- Opening Delimiter -

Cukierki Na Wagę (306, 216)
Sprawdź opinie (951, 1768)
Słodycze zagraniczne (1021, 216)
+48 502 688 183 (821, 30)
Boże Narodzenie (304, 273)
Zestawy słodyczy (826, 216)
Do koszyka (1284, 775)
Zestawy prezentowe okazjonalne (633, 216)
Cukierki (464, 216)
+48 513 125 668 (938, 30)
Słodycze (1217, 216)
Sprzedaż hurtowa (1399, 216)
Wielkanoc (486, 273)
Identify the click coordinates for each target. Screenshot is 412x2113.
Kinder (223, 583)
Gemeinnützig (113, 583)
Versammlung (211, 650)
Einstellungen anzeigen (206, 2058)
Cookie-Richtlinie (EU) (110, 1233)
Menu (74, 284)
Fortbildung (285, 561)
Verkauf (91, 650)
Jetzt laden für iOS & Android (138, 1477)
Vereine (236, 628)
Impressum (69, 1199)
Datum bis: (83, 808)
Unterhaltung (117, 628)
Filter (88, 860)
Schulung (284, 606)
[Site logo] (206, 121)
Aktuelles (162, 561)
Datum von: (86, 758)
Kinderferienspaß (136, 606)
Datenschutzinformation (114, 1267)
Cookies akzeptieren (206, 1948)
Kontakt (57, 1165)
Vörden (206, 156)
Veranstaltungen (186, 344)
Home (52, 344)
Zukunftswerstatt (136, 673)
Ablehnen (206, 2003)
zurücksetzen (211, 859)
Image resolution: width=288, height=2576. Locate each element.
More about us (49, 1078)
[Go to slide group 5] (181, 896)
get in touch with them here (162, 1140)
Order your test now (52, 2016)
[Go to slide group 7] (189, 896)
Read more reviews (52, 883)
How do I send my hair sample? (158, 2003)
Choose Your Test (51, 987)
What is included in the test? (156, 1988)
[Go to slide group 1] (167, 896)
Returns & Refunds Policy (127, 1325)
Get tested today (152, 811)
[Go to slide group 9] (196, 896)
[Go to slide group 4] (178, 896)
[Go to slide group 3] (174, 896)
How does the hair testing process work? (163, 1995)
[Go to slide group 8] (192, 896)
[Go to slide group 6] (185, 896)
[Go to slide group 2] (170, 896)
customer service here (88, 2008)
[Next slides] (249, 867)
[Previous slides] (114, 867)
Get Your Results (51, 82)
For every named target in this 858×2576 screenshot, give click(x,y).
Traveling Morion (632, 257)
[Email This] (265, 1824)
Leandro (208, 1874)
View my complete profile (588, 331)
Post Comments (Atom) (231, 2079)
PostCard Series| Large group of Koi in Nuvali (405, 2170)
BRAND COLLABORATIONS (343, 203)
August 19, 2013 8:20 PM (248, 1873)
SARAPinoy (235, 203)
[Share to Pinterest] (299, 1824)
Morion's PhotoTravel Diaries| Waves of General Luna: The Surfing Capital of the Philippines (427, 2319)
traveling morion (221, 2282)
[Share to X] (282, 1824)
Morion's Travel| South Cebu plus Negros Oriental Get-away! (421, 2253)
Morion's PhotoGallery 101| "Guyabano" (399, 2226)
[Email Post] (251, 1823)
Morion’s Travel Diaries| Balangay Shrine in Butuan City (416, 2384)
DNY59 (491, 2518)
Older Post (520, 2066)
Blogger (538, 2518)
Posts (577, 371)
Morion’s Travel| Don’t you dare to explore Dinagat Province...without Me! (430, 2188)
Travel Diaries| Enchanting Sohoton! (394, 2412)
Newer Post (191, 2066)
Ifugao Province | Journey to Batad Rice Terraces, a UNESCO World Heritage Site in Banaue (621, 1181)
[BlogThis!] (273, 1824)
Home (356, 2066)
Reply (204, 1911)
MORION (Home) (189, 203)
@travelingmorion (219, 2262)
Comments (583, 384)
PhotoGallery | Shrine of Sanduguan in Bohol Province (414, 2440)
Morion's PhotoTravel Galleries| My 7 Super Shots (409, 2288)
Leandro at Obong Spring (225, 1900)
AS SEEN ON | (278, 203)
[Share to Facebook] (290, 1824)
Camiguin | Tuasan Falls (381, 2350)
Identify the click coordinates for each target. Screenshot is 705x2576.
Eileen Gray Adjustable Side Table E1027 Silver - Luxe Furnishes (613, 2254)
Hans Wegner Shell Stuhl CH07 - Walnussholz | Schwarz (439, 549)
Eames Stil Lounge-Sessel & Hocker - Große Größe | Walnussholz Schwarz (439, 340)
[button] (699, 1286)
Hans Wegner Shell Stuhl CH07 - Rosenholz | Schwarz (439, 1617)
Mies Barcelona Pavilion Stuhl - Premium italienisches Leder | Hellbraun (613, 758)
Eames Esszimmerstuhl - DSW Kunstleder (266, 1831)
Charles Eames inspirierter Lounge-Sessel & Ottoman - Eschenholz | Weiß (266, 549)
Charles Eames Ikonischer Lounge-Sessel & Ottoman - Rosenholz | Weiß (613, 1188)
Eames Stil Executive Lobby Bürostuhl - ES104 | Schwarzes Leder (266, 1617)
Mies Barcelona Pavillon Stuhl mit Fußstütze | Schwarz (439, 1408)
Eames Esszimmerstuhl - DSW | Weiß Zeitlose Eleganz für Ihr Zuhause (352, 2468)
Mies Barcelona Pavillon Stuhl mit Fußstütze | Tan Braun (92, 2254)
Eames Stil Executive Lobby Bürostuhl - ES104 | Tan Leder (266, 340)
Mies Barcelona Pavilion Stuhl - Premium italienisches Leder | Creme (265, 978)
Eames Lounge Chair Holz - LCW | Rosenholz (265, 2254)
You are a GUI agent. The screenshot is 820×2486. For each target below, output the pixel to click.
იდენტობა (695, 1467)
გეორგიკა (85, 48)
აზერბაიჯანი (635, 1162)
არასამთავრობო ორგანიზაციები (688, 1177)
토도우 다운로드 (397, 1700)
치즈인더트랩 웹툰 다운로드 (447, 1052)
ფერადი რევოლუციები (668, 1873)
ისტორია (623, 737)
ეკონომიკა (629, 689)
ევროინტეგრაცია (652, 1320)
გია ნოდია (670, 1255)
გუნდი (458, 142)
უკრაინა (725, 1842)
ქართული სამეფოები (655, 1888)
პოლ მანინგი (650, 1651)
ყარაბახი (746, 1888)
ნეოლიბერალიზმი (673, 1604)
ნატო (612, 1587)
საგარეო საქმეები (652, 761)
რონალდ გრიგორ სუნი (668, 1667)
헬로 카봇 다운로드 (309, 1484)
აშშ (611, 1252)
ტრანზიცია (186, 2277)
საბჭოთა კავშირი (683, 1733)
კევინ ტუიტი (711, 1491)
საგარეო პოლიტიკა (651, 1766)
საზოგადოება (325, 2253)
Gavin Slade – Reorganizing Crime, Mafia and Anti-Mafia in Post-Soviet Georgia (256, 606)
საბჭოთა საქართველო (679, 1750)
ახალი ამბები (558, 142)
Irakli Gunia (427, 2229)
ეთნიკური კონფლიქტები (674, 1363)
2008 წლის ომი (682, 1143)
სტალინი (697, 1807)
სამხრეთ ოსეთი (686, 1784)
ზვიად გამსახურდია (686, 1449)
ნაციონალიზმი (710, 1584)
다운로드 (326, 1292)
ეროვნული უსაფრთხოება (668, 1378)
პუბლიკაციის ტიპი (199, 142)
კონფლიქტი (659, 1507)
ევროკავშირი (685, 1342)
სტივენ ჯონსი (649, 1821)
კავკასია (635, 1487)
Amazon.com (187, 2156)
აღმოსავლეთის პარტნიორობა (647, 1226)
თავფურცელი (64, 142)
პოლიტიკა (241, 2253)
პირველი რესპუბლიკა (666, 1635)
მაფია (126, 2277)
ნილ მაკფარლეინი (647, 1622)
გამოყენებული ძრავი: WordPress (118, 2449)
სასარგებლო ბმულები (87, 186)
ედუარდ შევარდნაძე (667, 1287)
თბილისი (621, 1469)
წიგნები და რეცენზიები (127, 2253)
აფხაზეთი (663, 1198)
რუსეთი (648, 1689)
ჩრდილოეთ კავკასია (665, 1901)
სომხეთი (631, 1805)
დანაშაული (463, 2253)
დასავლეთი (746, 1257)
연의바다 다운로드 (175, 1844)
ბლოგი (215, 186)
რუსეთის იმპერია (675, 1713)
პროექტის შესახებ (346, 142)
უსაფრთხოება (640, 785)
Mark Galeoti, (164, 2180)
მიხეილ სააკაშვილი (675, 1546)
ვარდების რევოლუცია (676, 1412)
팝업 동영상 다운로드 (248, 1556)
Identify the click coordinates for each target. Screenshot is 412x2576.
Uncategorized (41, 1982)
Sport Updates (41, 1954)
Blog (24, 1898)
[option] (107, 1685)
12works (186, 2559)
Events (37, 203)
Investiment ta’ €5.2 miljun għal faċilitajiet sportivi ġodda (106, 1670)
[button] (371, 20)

- Closing Delimiter -

▶ **ABOUT THIS EXERCISE**:
Each line above that holds the string "Pavillon" should be copied and shown.

▶ **OUTPUT FOR THIS EXERCISE**:
Mies Barcelona Pavillon Stuhl mit Fußstütze | Schwarz (439, 1408)
Mies Barcelona Pavillon Stuhl mit Fußstütze | Tan Braun (92, 2254)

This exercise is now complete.